Poursuivez l'extrait sur les particules fines et la coagulation du sang en reprenant juste après sa dernière phrase.

Extrait de page
┌────────
Dans son ensemble, la littérature passée en revue renforce le niveau des preuves d’un effet pro-thrombotique de l’exposition aux PM, mais les variations biologiques observées sont généralement modestes et leur signification clinique est incertaine. Elle demande à être étudiée, en particulier dans des groupes de population potentiellement sensibles (du fait de leur âge, de leur sexe et/ou d’un état pathologique pré-existant) chez lesquels des perturbations mineures de l’hémostase pourraient augmenter le risque d’accidents thrombotiques. Les auteurs souhaitent par ailleurs plus d’études s’efforçant d’analyser les relations entre les biomarqueurs de l’hémostase et la composition qualitative des PM. Sa variation temporo-spatiale contribue probablement au manque de cohérence de la littérature, et quelques observations orientent vers une responsabilité particulière de la fraction métallique (en particulier des métaux de transition comme le fer, le titane et le cobalt).
└────────
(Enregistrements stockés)
┌────────
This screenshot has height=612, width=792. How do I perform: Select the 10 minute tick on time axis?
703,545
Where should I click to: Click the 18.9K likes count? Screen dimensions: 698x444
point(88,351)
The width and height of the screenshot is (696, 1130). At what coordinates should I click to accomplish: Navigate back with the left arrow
└────────
Résultat obtenu
Apports des études expérimentales

Les études d’exposition en conditions contrôlées et celles dans des modèles animaux fournissent des éléments plus convaincants que l’épidémiologie. Malgré la diversité des protocoles et même en tenant compte d’un possible biais de publication, les résultats des études expérimentales chez l’homme (exposition aiguë [durant 1 à 2 h] à des fumées diesel ou à un concentré de particules ambiantes principalement) laissent peu de doute sur l’activité pro-thrombotique des PM. Les tests de formation ex vivo d’un thrombus en chambre de Badimon (mimant le flux circulatoire d’une artère coronaire) soutiennent particulièrement la promotion de l’activation plaquettaire, qui ne semble pas nécessiter l’installation d’un stress inflammatoire et oxydant. Quelques études visant à identifier l’agent responsable au sein d’émissions diesel suggèrent la relative innocuité des polluants gazeux. D’une manière générale, les effets de ces polluants sur l’hémostase ont fait l’objet de trop peu d’investigations pour étayer les rares observations épidémiologiques d’associations entre les concentrations atmosphériques d’oxydes d’azote ou d’ozone et des biomarqueurs de l’hémostase.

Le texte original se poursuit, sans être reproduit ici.